The general dispersed camping rules — 14-day stay limits, water setbacks, Leave No Trace — apply across Colorado. We cover all of that in our dispersed camping guide. But Colorado has state-specific dispersed camping rules that catch people off guard.

Forest-Specific Orders Matter

Colorado’s 11 national forests each publish their own forest order governing dispersed camping. These orders set the rules that go beyond the federal baseline, and they vary more than you’d expect:

  • Arapaho & Roosevelt requires camping within one vehicle length of the road in most areas. You can’t drive 200 feet into a meadow to find a flat spot.
  • White River allows camping within 300 feet of a designated road but prohibits camping within a half mile of a developed campground.
  • San Juan is generally more permissive but has specific closures around popular trailheads and recreation areas.

The Motor Vehicle Use Map (MVUM) for each forest shows where you can legally drive and camp. Download the MVUM before every trip — it’s free on each forest’s USFS website.

Colorado State Trust Land — Don’t Even Try

Colorado does not allow recreational camping on state trust land. This catches a lot of people. State trust land shows up as public land on maps, but it’s managed by the State Land Board for revenue — not for recreation. If you see “State Land Board” or “State Trust” on your Gaia GPS layer, that land is off-limits for camping. Verify ownership before you set up.

This is the most common Colorado-specific mistake we see. Someone checks their Gaia GPS, sees the land isn’t private, and assumes it’s fair game. In many Western states, state trust land allows recreation with a permit. Not in Colorado.

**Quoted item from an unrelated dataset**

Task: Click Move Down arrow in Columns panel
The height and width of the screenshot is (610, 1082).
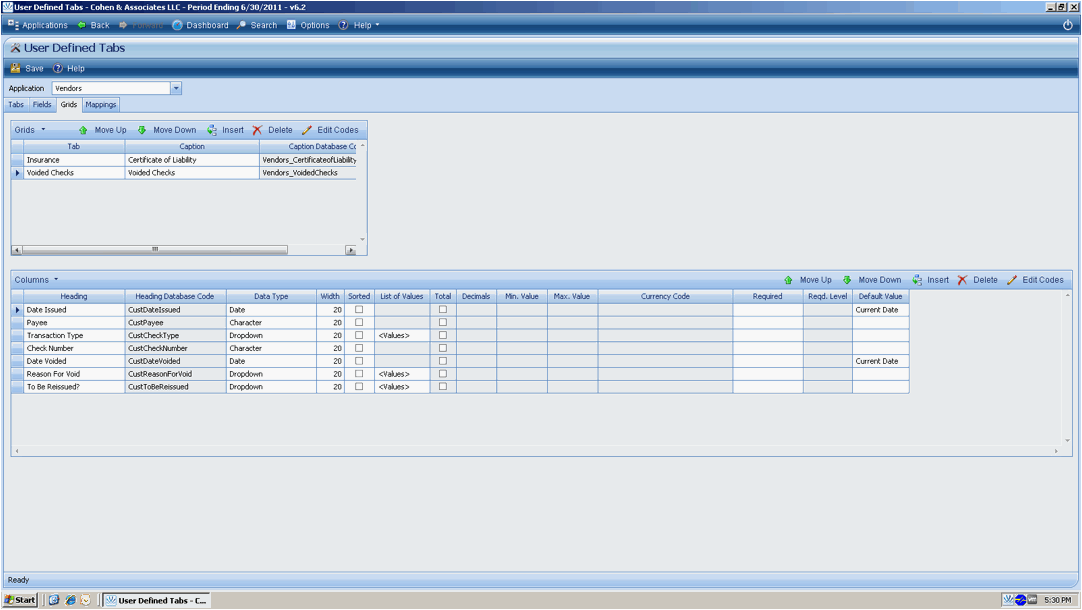Action: (x=847, y=280)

Fire Restrictions and the Colorado Wildfire Season

Colorado’s fire restriction season typically runs June through September, but it shifts by forest and by year. The Western Slope forests — Grand Mesa, Uncompahgre, San Juan — often hit Stage 2 restrictions by mid-July, banning all open flames including camp stoves in some cases.

Before every trip, check fire restrictions for the specific forest you’re visiting. The process: go to the forest’s USFS website, find “Alerts & Notices” or “Fire Information,” and look for the current fire restriction order. It will specify the stage and exactly what’s banned. Restrictions can change mid-trip — we’ve driven into a forest under no restrictions and driven out three days later under Stage 2.

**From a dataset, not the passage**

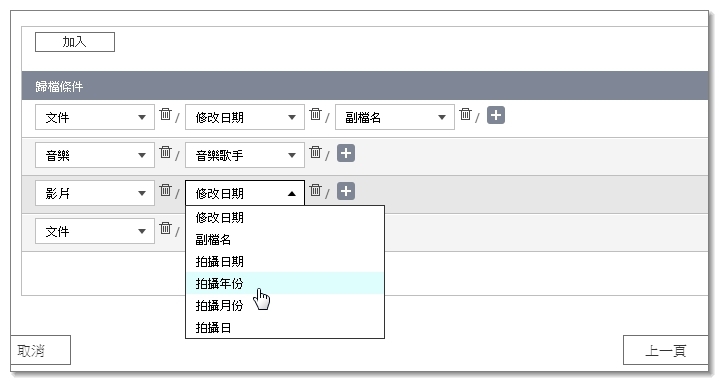Remove 修改日期 condition in first row

(315, 114)
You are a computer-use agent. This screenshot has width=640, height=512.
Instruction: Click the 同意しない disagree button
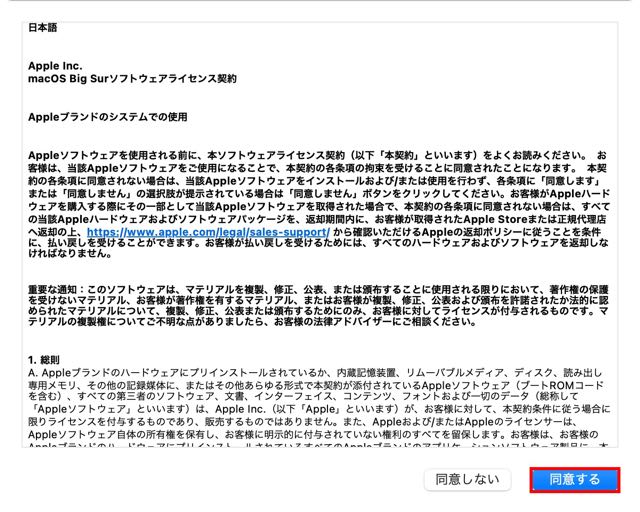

The Best National Forests for Dispersed Camping in Colorado

We’ve camped in six of Colorado’s national forests extensively enough to write about them honestly. Here’s the quick reference, organized by drive time from Denver:

  • Arapaho & Roosevelt (1.5–2.5 hrs) — Closest to the Front Range, most crowded on weekends, solid for midweek trips
  • Pike & San Isabel (2–3 hrs) — The Arkansas River corridor sweet spot, more room than A&R
  • White River (2–3 hrs) — I-70 corridor access, heavily used near the highway, better farther in
  • Grand Mesa (4 hrs) — Underrated, uncrowded, flat-top mesa with 300+ lakes
  • Uncompahgre (5–6 hrs) — Dramatic San Juan terrain, short season, worth a long weekend
  • San Juan (5–6 hrs) — Colorado’s largest forest, diverse terrain, year-round options at lower elevations
Download the MVUM before you go. Every forest section below references specific forest roads. The MVUM shows which roads allow motor vehicles and where dispersed camping corridors exist. Download the PDF from each forest’s USFS website and print it — cell service won’t be there when you need it.

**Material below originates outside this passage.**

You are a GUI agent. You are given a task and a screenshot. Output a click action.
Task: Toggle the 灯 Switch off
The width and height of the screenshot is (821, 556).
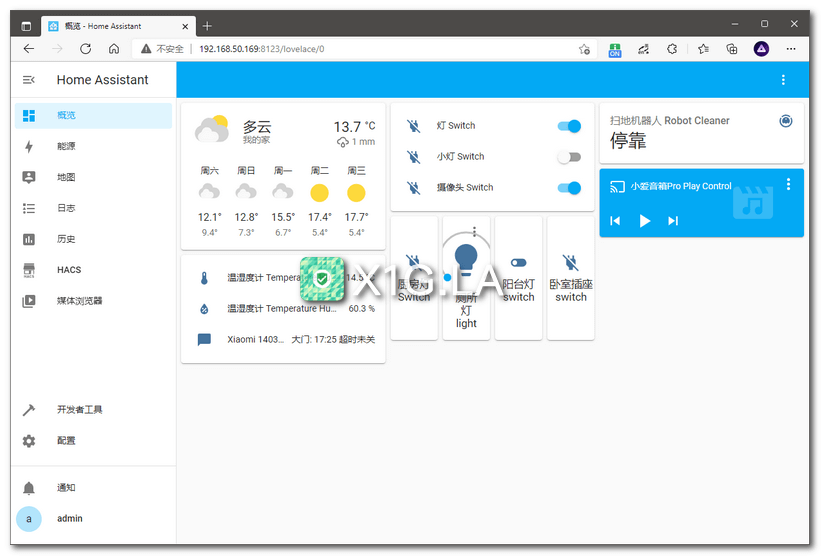569,126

Arapaho & Roosevelt National Forests (1.5–2.5 hrs from Denver)

The closest dispersed camping to Denver and the entire Front Range — which is exactly why it’s the hardest place to find an open site on a summer weekend. If you’re searching for dispersed camping near Denver, this is where you’ll start. We’ve camped here a dozen times, and every good experience has been midweek or in September.

Where to look: The best dispersed corridors are along FR-118 south of Guanella Pass, the forest roads around Red Feather Lakes north of Fort Collins, and the roads near Peaceful Valley off CO-72. The Brainard Lake area has a recreation fee zone and limited dispersed options — check the specific restrictions before driving in.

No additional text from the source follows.